As the link showed, Goldman Sachs was Obama's top contributor in 2008. The exact same baseless accusations of axiomatic corruption was labeled against him as well, accordingly, but far from being their
rent boy because "MONEY" he publicly rebuked them and basically told them to go fuck themselves (but in a polite, more dignified way).
Goldman Sachs responded by taking their ball (of cash) and petulantly giving it to Romney in 2012 to show Obama (and the
world) who was boss! It did nothing for them. They ended up wasting millions trying to--presumably--buy special treatment.
That is, after all, the always implied never proved accusation that is at the heart of anyone's argument from incredulity about corporate donations right? Hillary got paid for making speeches,
therefore the payment was a payoff. That's just an accepted fallacy that the GOP and the Sanders bots kept vomiting over and over and over again. Hillary was a "corporate whore" and "friend of Wall Street" for the audacity of being
paid to give a speech (which was actually more a Q&A); etc., etc., etc. ALL based on nothing more than
dude, come on, you just know it's true sophistry.
The biggest irony of it all, of course, was that Trump AND Sanders ran on the "I'm not corruptible/I'm not the establishment" idiocy based almost exclusively on the notion that they were not corruptible by
money. Trump because he supposedly had it (he didn't) and Sanders because he supposedly didn't need it (in spite of the fact he raised more than Hillary and spent more than Hillary and yet suffered a massive defeat thereby conclusively proving that "big money" does not just axiomatically mean a win).
Yet, here were the Clintons, both of which made the majority of their money only out of office and primarily through books and giving speeches. You know, like practically EVERYBODY does if given the opportunity and assuming they have opinions people want to pay to hear?
Iow, going into the 2016 general, Hillary Clinton was
also so rich that she didn't need to "sell" her vote/influence to anyone. The exact same logic that Trump and Sanders leveraged in their strategies applied equally to Clinton. Yet, somehow that fact just bounces off those blinded by fanaticism and ignorance.
So, Trump was incorruptible because he was rich.
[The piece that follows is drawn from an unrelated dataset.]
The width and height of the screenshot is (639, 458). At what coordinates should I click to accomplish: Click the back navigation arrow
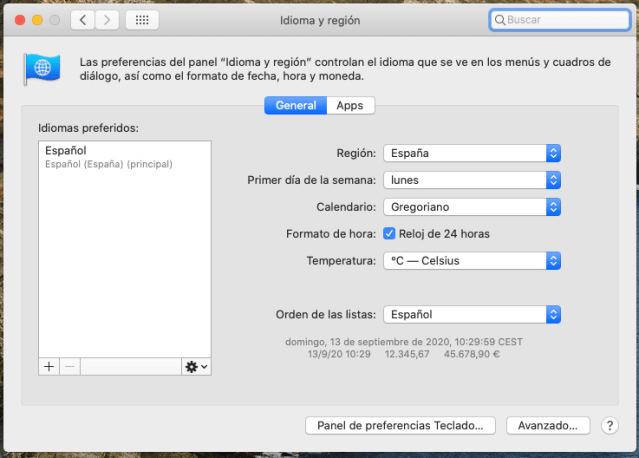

Sanders was incorruptible because he got his campaign millions from "the people." Hillary Clinton gave speeches
when she was a private citizen again (and to many other organizations and institutions that somehow don't command her doing their blind, nefarious bidding without any choice in the matter), and that somehow translated into
corporate whoring that--wink, wink,
dude, come on--just axiomatically meant she was guilty of selling her vote to the highest bidder.
I mean, no one could possibly take millions from Goldman Sachs and NOT be bought and paid for. And not in some
out of public office and therefore having no power any more to do their bidding kind of way like with Clinton.
Put into the highest office in the land kind of way.
Oh, wait...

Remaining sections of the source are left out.